WHAT IS EXPECTED
How many lines in the material below contain the string "Task"? Reply with the number alone.
======== EXERCISE DATA
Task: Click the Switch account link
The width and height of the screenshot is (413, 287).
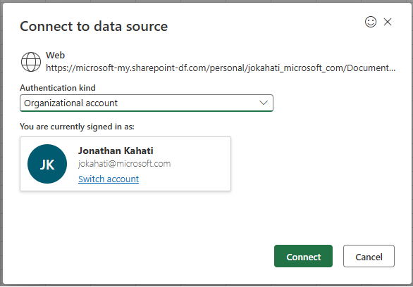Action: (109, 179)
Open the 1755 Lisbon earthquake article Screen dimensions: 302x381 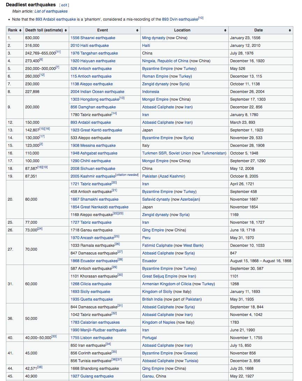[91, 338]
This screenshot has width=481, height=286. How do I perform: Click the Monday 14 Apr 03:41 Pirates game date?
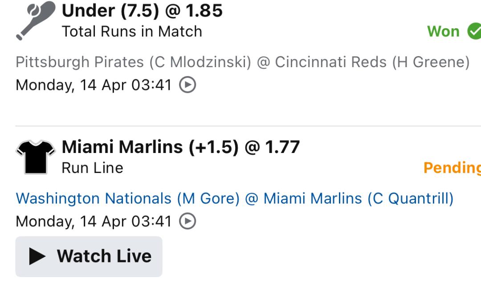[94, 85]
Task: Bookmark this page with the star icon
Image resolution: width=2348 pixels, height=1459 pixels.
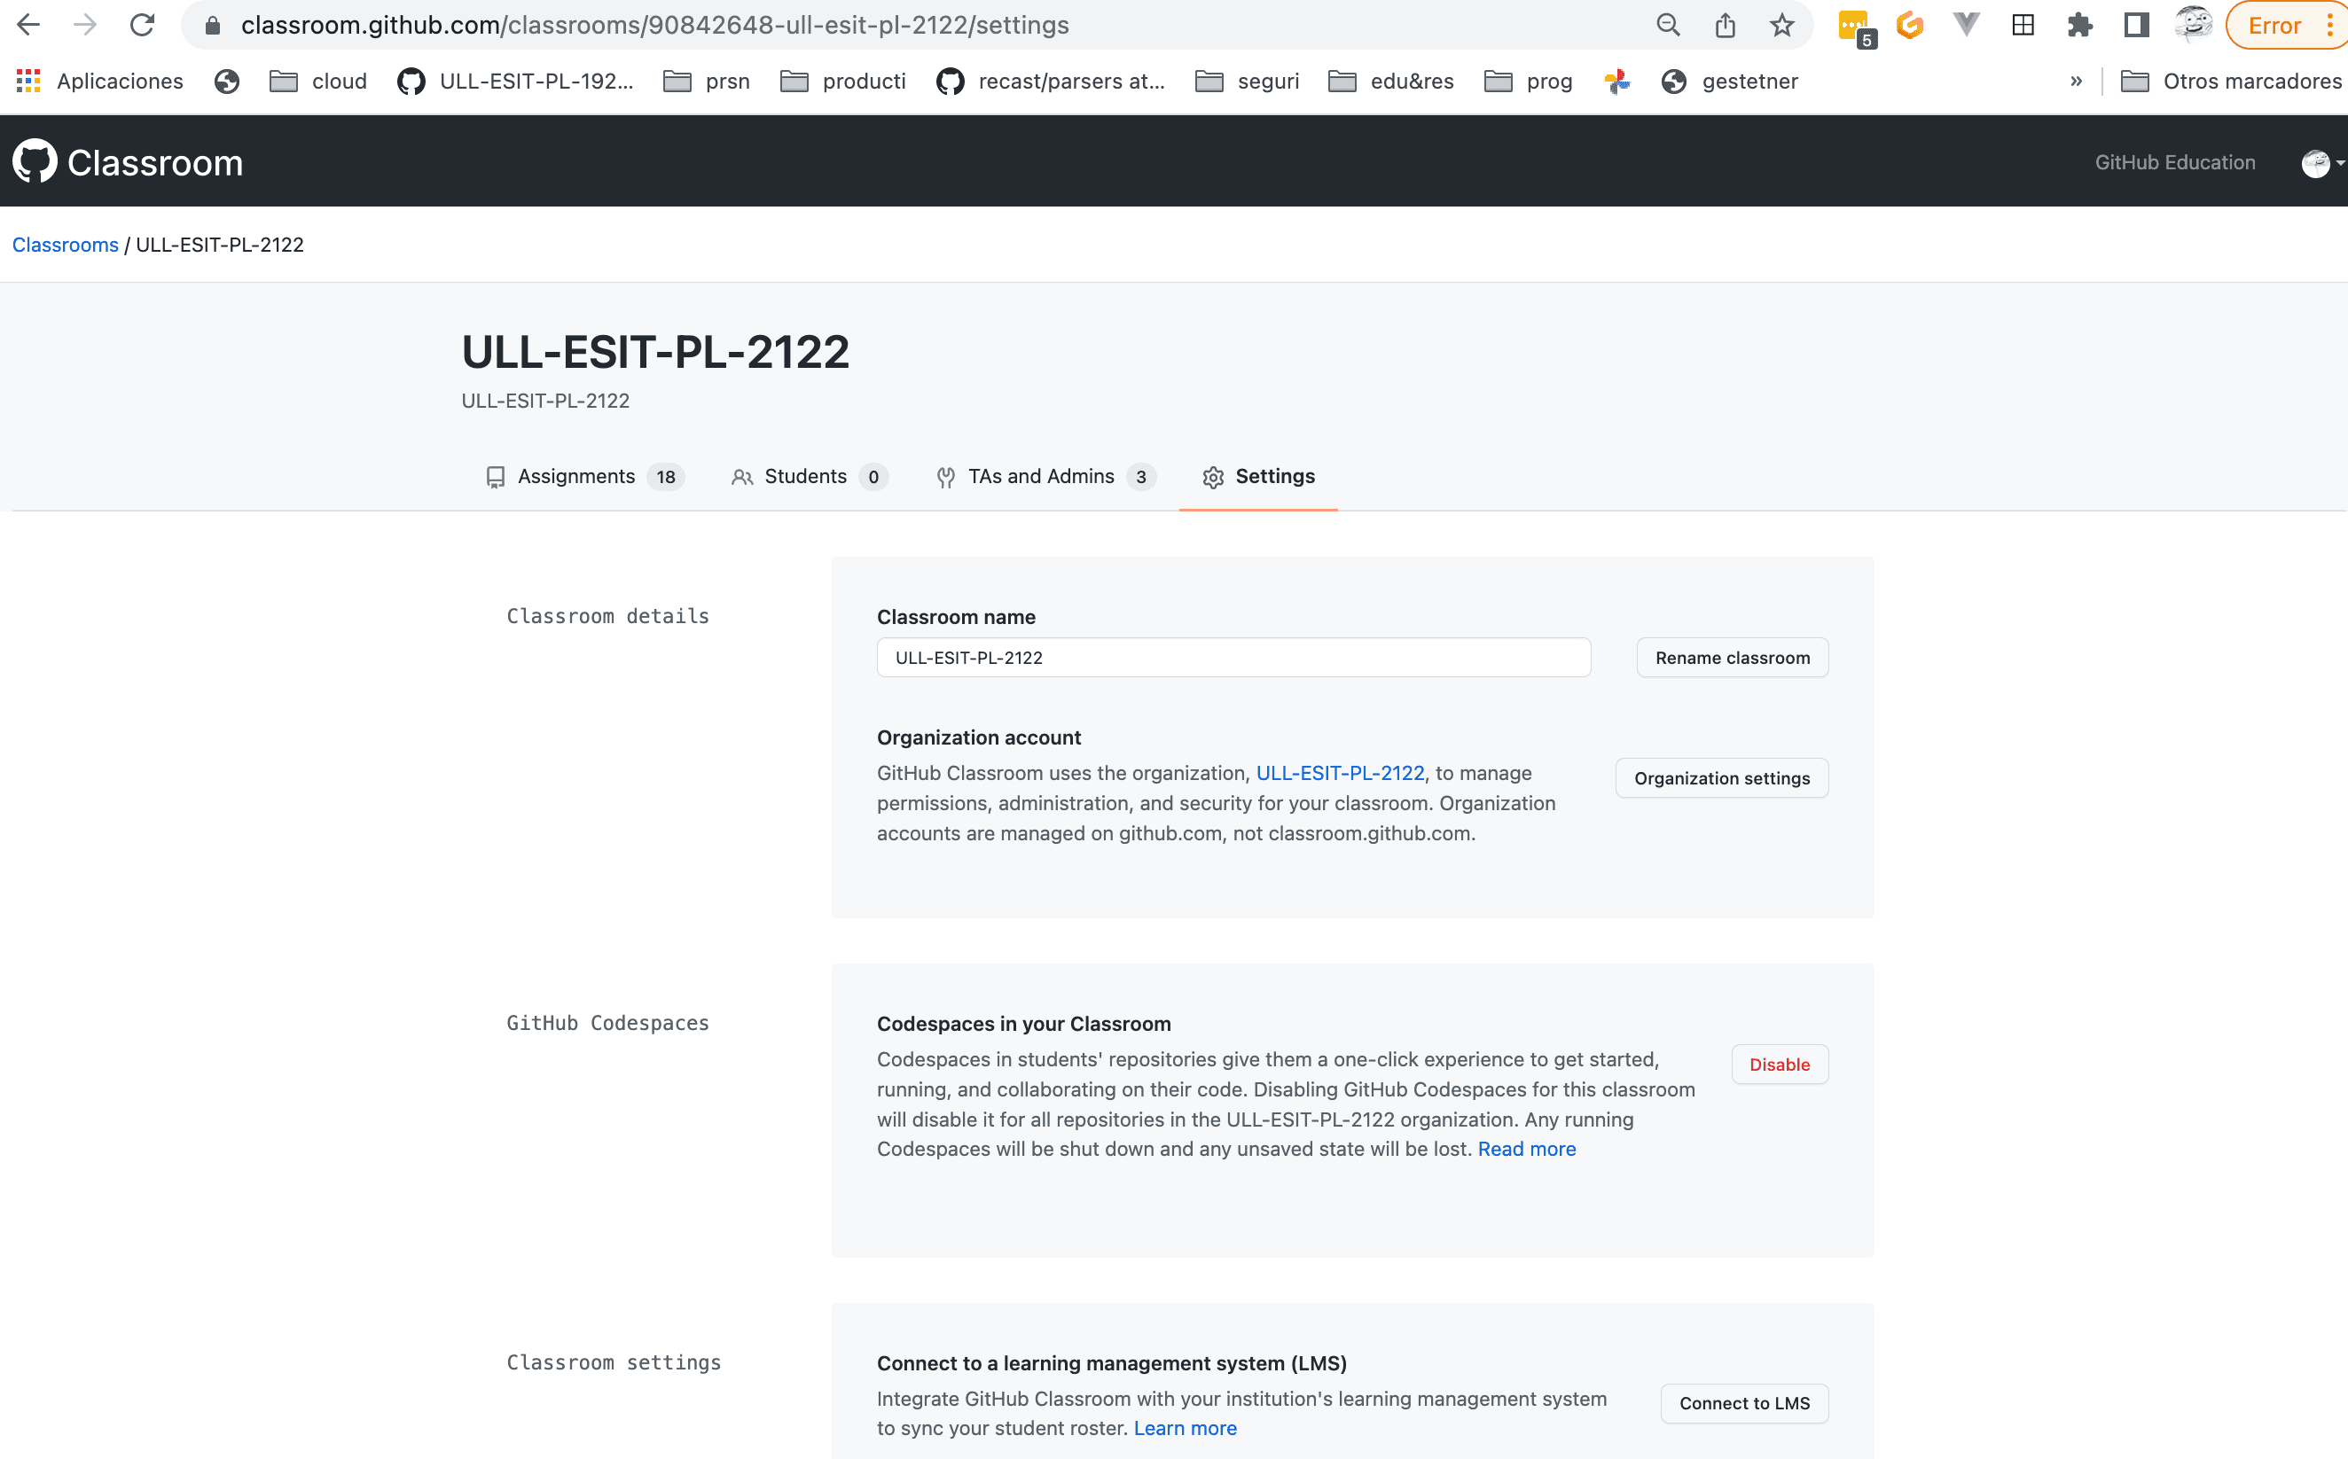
================
EXPECTED OUTPUT
2